What’s my deal? Shit, that’s another question. I wonder, if like so many things in life, this leads to my childhood. I am the third of four kids, the first girl, and because my closest-in-age brother is eight years older than me, I’m psychologically an oldest. I had responsibilities growing up…I guess. My parents weren’t very strict, and I remember having written and posted-on-the-wall chores for about a month. There were expectations in our house, but they weren’t unreasonable. I’m sure my brothers had way more responsibilities and had to work more around the house than my sister or I ever did. My parents were by no means rich, but they weren’t broke as shit either. I feel like I lived a pretty average American childhood. I wonder if my brothers, who probably had things very differently than I did, get so immensely discouraged like I do. I wonder if either of them are instant gratification seekers. Hell, I wonder if my upbringing has anything to do with my need to see results and see them quickly.
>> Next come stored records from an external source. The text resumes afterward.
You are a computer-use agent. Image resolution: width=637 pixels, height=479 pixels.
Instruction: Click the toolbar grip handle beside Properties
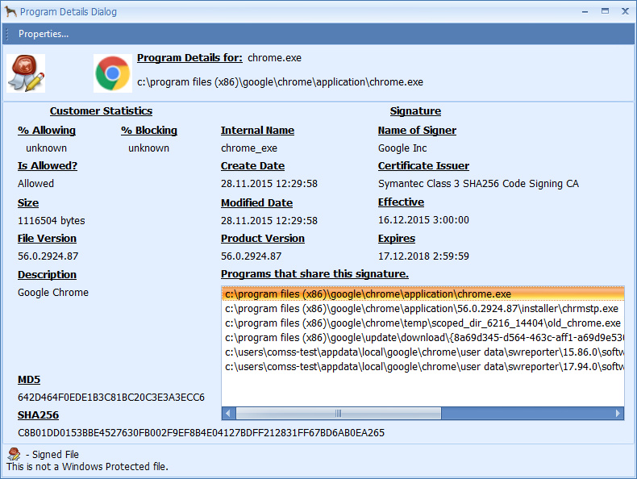click(x=8, y=34)
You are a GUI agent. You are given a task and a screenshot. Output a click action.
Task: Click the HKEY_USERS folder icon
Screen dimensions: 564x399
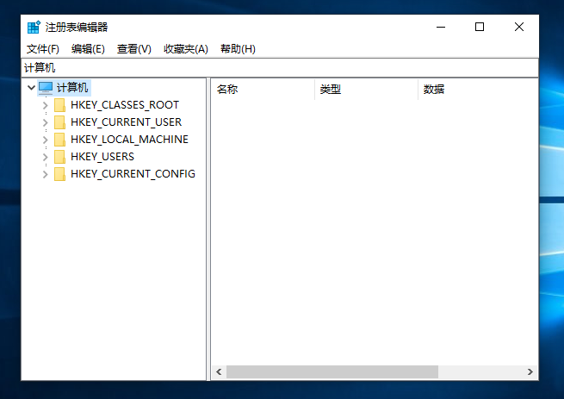pos(59,157)
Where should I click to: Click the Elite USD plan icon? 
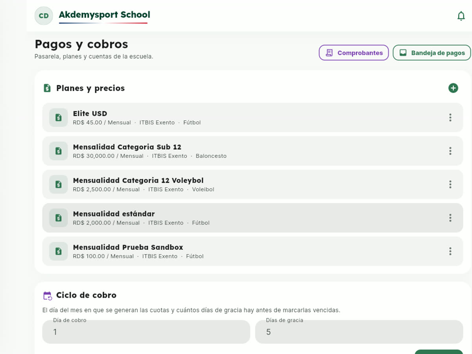(59, 118)
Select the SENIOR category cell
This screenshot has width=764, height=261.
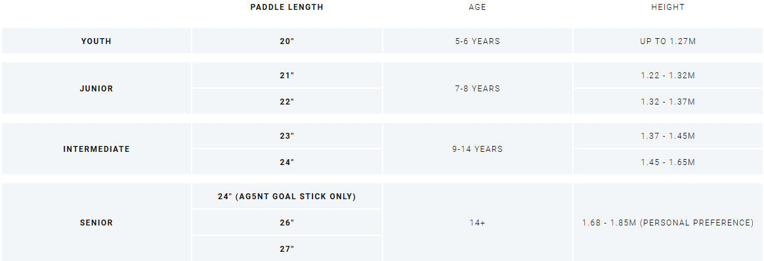click(96, 222)
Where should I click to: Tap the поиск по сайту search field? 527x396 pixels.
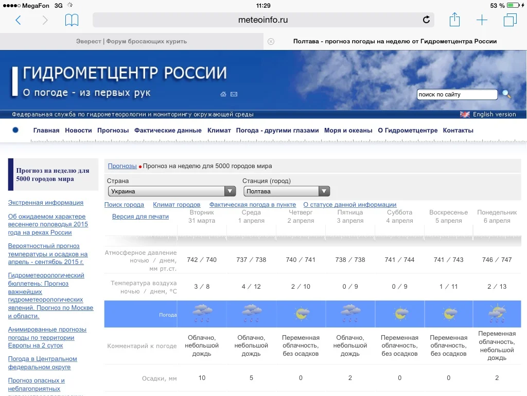click(x=457, y=94)
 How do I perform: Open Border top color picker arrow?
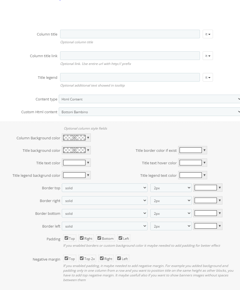(x=220, y=188)
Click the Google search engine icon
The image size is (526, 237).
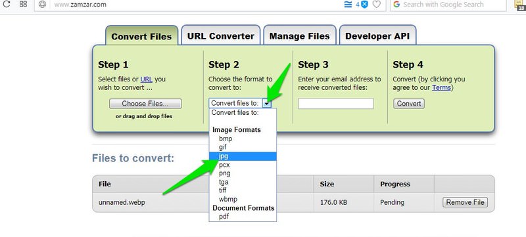397,5
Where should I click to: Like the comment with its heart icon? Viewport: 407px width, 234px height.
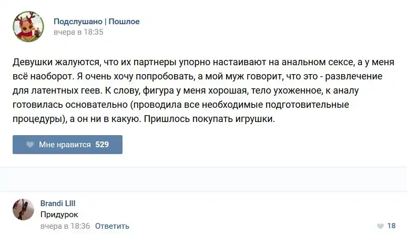(x=380, y=226)
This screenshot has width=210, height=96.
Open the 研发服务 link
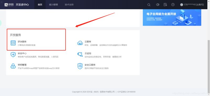[22, 42]
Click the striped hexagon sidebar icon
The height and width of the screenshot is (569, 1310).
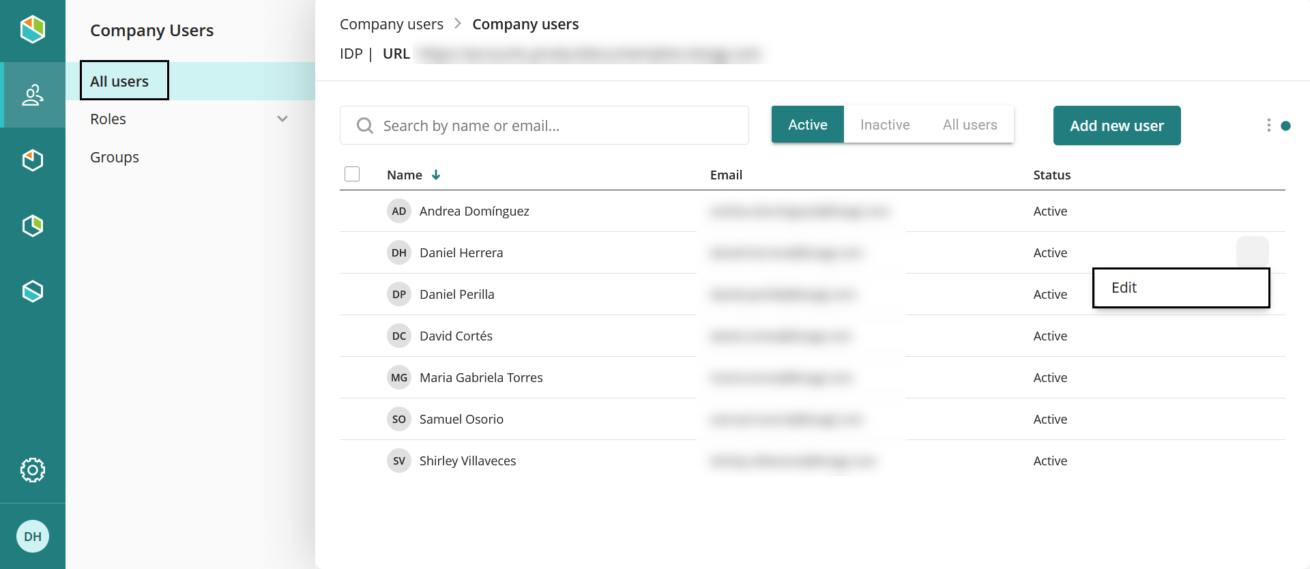[x=33, y=291]
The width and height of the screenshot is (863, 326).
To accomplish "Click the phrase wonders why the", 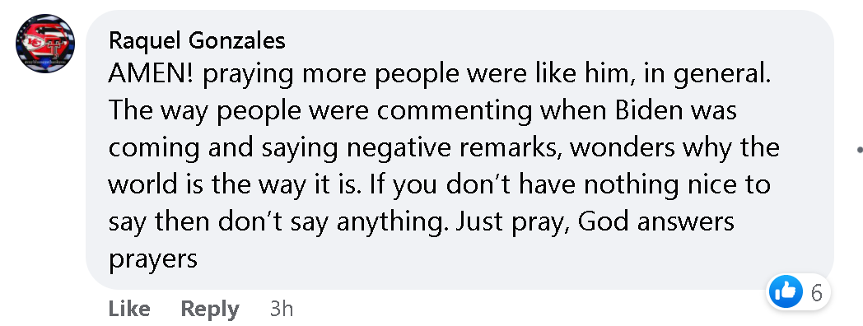I will [x=674, y=148].
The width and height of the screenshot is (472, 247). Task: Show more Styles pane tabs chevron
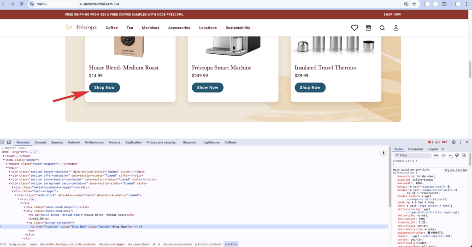click(x=443, y=149)
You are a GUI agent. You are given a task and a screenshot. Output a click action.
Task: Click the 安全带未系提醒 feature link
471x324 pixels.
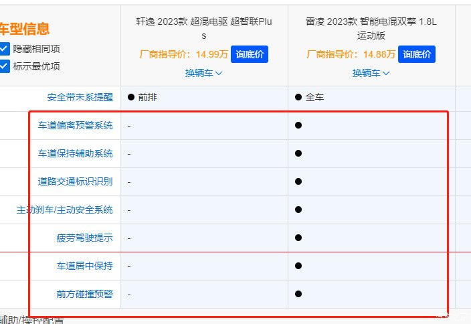pyautogui.click(x=80, y=97)
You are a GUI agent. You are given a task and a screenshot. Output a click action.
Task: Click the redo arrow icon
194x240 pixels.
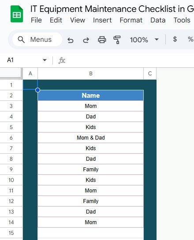point(86,40)
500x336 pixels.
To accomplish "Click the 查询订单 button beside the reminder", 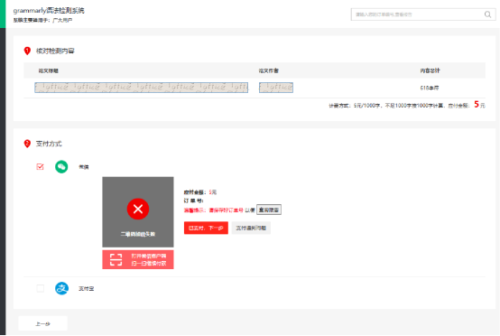I will [269, 210].
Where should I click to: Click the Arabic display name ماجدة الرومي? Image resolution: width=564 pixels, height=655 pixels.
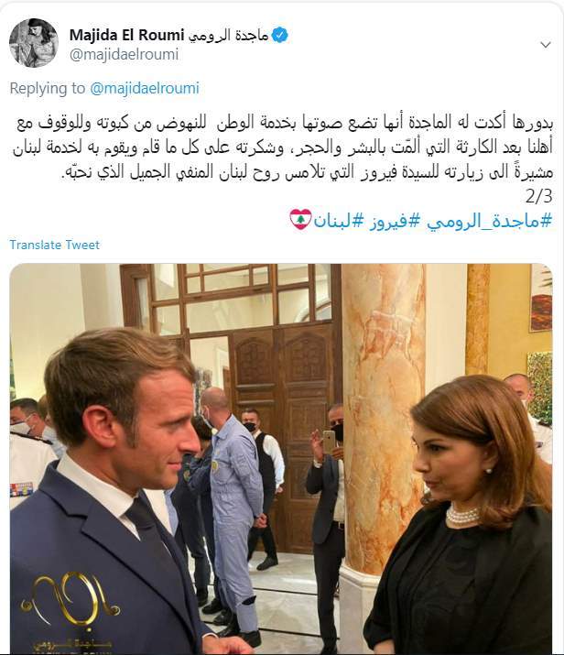point(228,36)
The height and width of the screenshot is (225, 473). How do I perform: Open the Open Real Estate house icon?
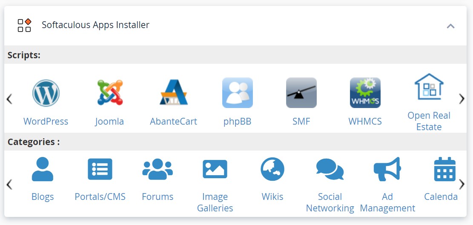click(429, 86)
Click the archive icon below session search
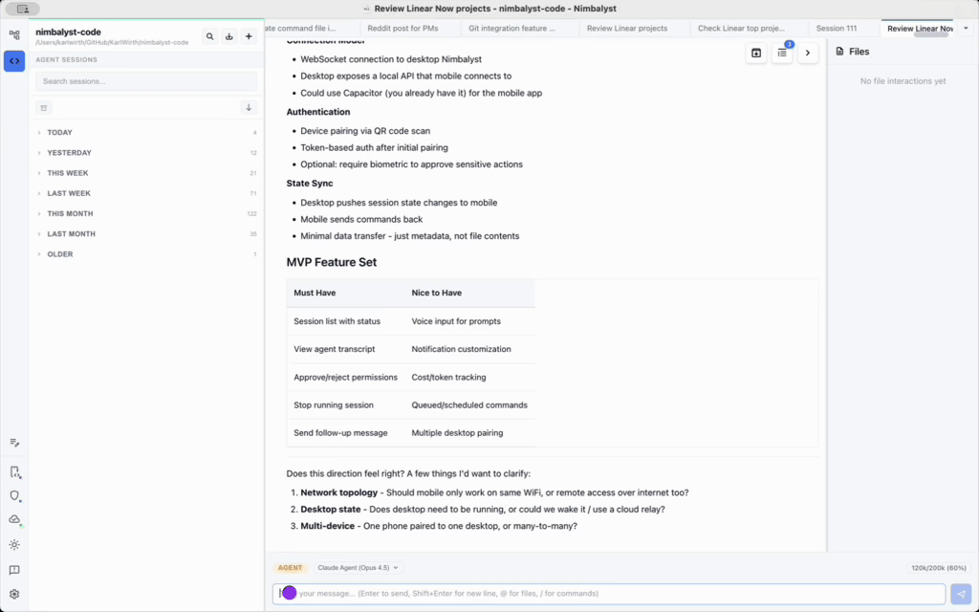This screenshot has height=612, width=979. coord(44,108)
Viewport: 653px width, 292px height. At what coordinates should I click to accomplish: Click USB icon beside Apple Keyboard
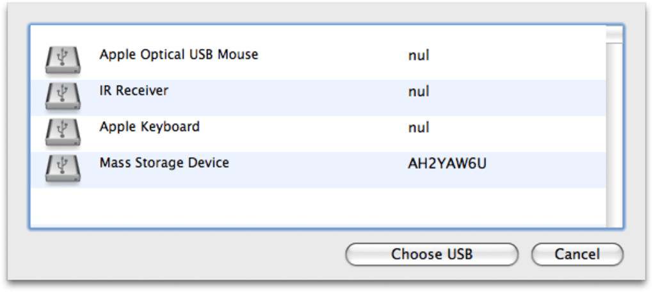click(x=62, y=133)
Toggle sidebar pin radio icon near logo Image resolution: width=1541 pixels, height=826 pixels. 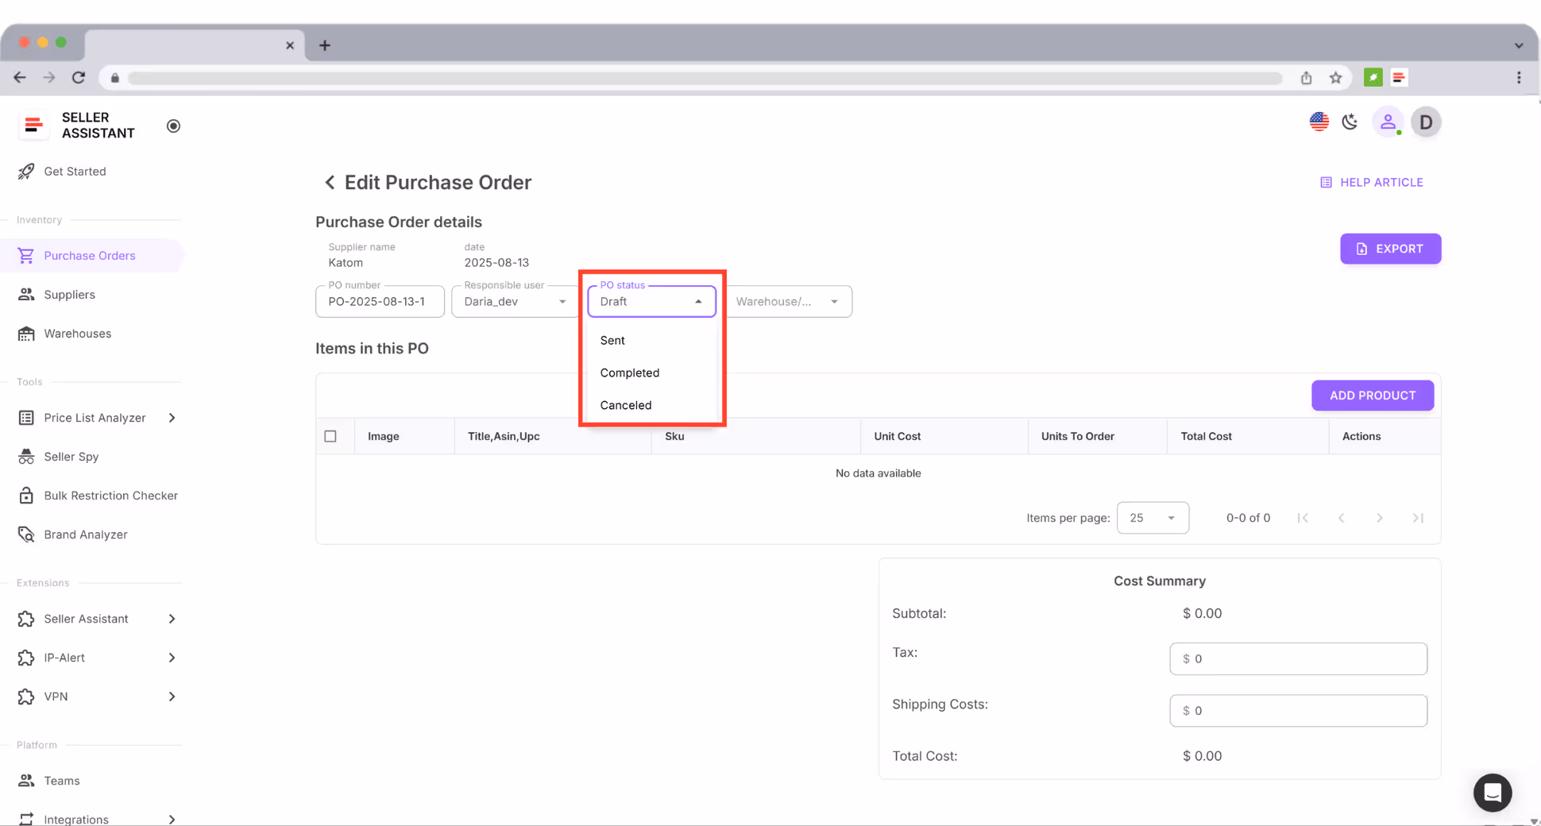coord(173,126)
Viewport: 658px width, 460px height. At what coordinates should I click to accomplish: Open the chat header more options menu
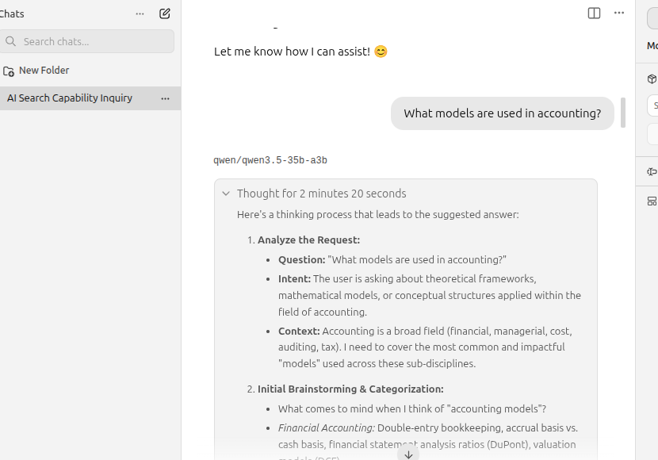pyautogui.click(x=619, y=13)
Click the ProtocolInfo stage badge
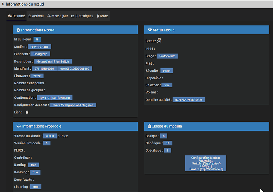This screenshot has width=273, height=192. click(167, 56)
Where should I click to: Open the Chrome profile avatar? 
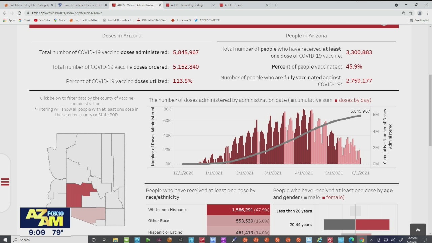[x=420, y=13]
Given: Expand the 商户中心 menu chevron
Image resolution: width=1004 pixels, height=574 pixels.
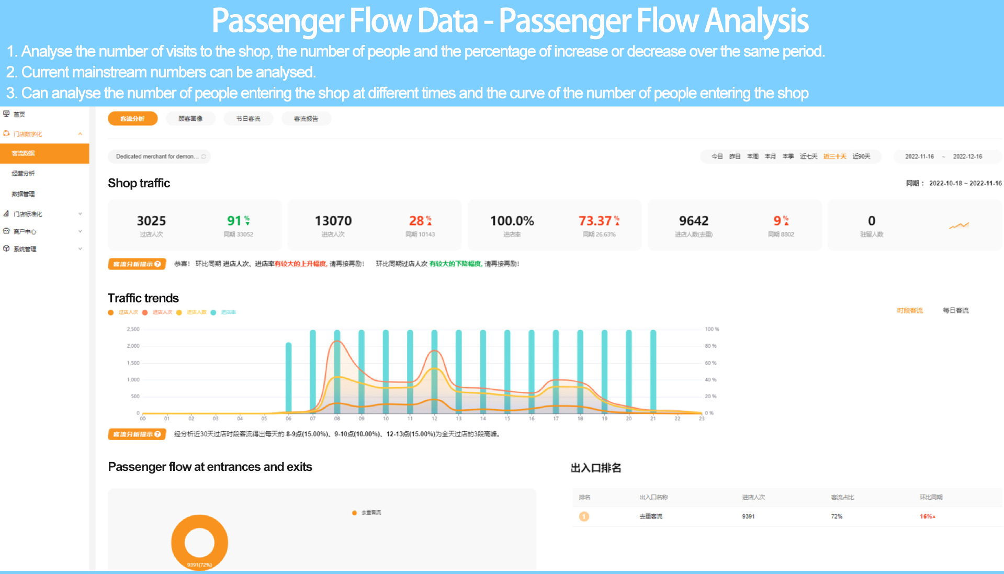Looking at the screenshot, I should pyautogui.click(x=80, y=231).
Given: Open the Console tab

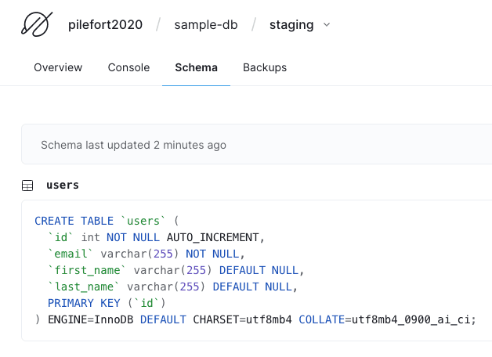Looking at the screenshot, I should [x=128, y=67].
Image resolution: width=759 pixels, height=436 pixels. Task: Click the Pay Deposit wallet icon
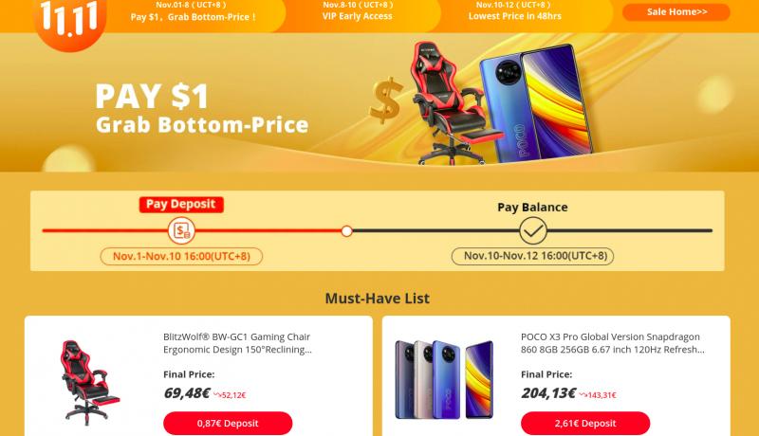(x=181, y=230)
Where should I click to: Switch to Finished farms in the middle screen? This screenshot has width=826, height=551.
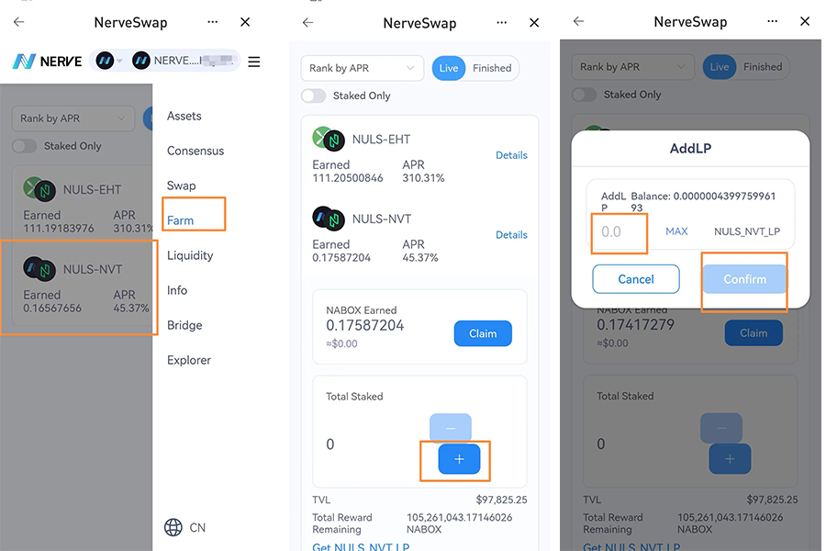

So what is it about me that creates these roller coasters of motivation and discouragement? I’m pretty anal, very obsessive, and quite determined. But I’m also wildly lazy and spoiled. I want people to do things for me, but not unless they’re going to do it my way. I have elaborate plans and ideas in my mind but never find the inspiration to bring them to fruition. I have insanely high expectations for myself and for people around me (ask my students). I’ve also been told I’m too hard on myself. I can’t help but think those people who fed me that line of bull were oblivious to everything I was “hard on myself” for. I struggle to see my accomplishments as legitimate or valuable, but instead I see them as an expectation fulfilled; nothing worth celebration.
Am I normal or am I nuts? And why can’t I stop asking fucking questions?
I guess it all boils down to goal setting. I have to understand that I have set a long-term goal. I am working to win the biggest loser, but that is a small step in my marathon journey of life-long contentment in my body. I guess I have to accept that weight is a roller coaster, and to think the scale will show the same number day after day, or even go down without any effort on my part, if ridiculous. I just can’t help that accepting that fact is harder said than done. I mean, will I ever be happy in my body for more than a week? Are there really women who find contentment in their bodies day after day? Is this even an attainable goal? Have I set myself up for failure?
I know this will take work. I know I have to put in the elbow grease to get the result I want. I know it’s probably “so American” of me to hope that one day I won’t have to work to stay happy with the mirror’s reflection. I just can’t help hoping…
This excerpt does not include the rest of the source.